U.S. holds militant wanted by Cuba

? Under growing international pressure, U.S. authorities Tuesday seized a Cuban exile accused by Fidel Castro’s government of masterminding a 1976 airliner bombing that killed 73 people. He had been seeking asylum in the United States.

Luis Posada Carriles, a 77-year-old former CIA operative and Venezuelan security official, was taken into custody by U.S. immigration authorities, the Homeland Security Department said.

The department did not say what it planned to do with Posada. Venezuela has asked for his extradition, and Cuba has asked that he be sent to Venezuela for retrial in the bombing or go before an international tribunal.

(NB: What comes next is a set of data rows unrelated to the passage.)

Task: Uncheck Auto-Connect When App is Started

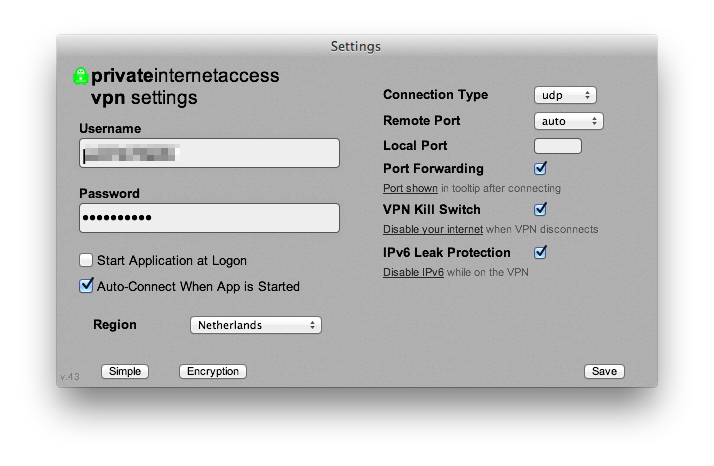Action: click(86, 286)
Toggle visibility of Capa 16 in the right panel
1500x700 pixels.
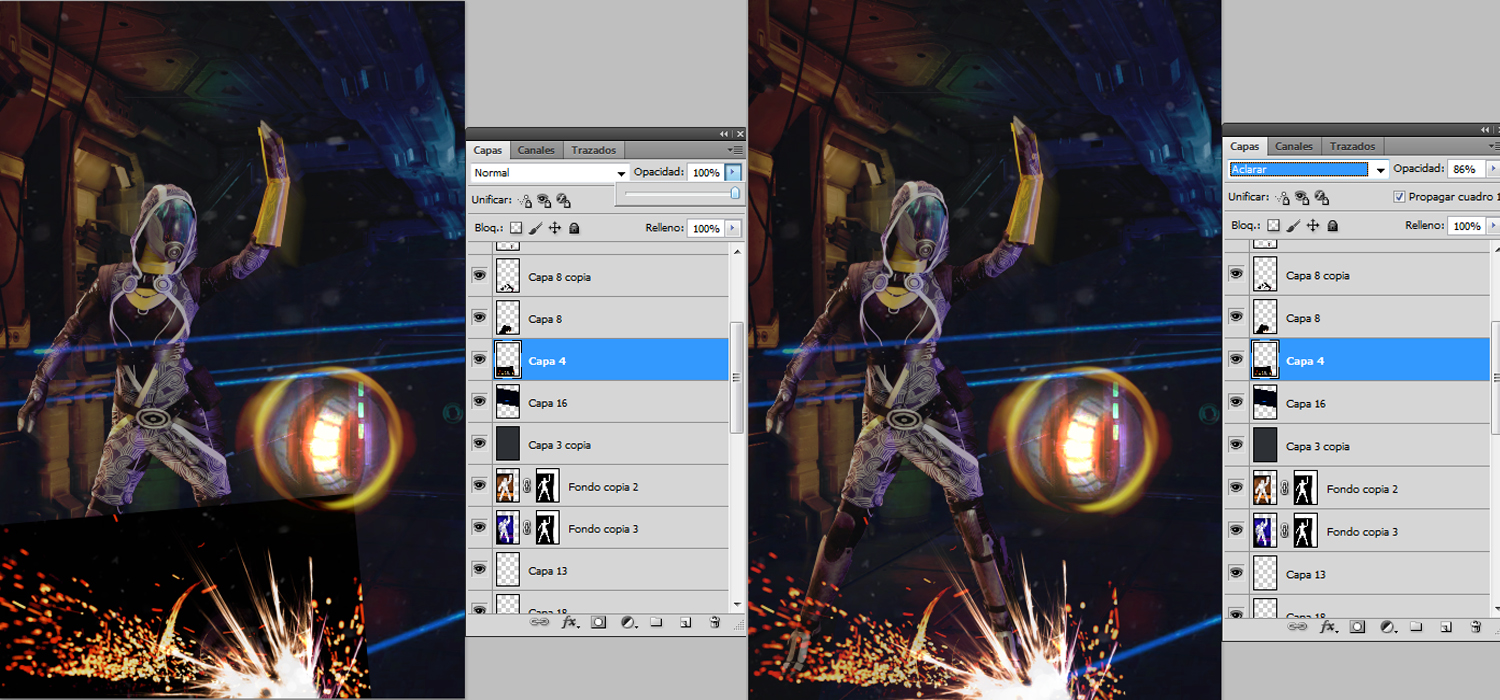click(1237, 403)
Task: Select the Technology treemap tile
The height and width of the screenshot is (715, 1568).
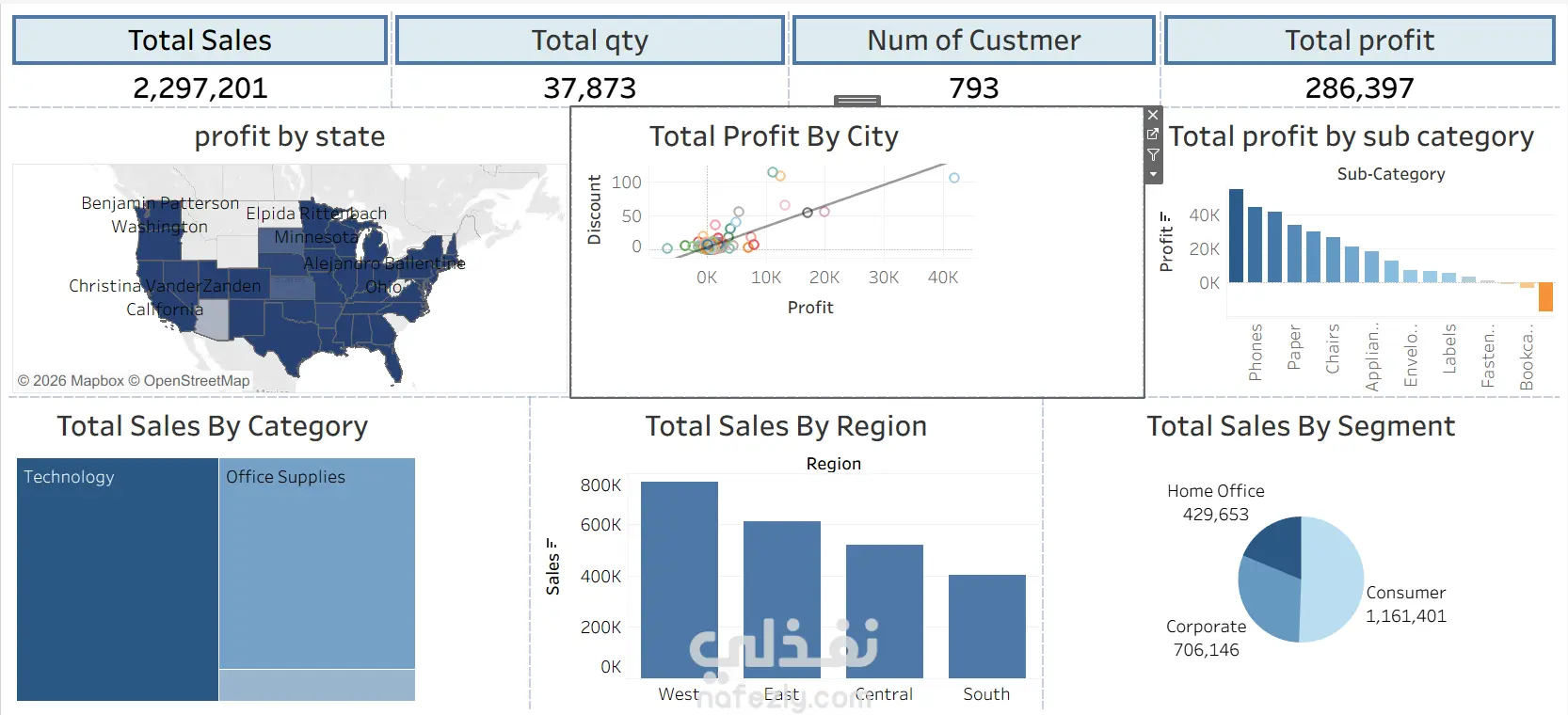Action: coord(118,580)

Posada escaped from prison in Venezuela in 1985 while awaiting a prosecutor’s appeal of his second acquittal in the bombing of a Cuban jetliner near Barbados. His whereabouts had been unknown until he surfaced in Miami in March and sent word that he was seeking asylum.

The request brought protests from Cuba and put the United States in an awkward position, given the war against terror.Castro has demanded Posada’s arrest by U.S. authorities for his alleged role in the airliner bombing and other anti-Castro violence. That demand was echoed by thousands in protests in Havana on Tuesday.

“The majority of Americans would never be in favor of harboring a terrorist,” said Wayne Smith, a former U.S. envoy to Cuba. If the United States were to grant asylum, he added, “we will be seen as hypocrites and as being against terrorism only when is suits our purposes.”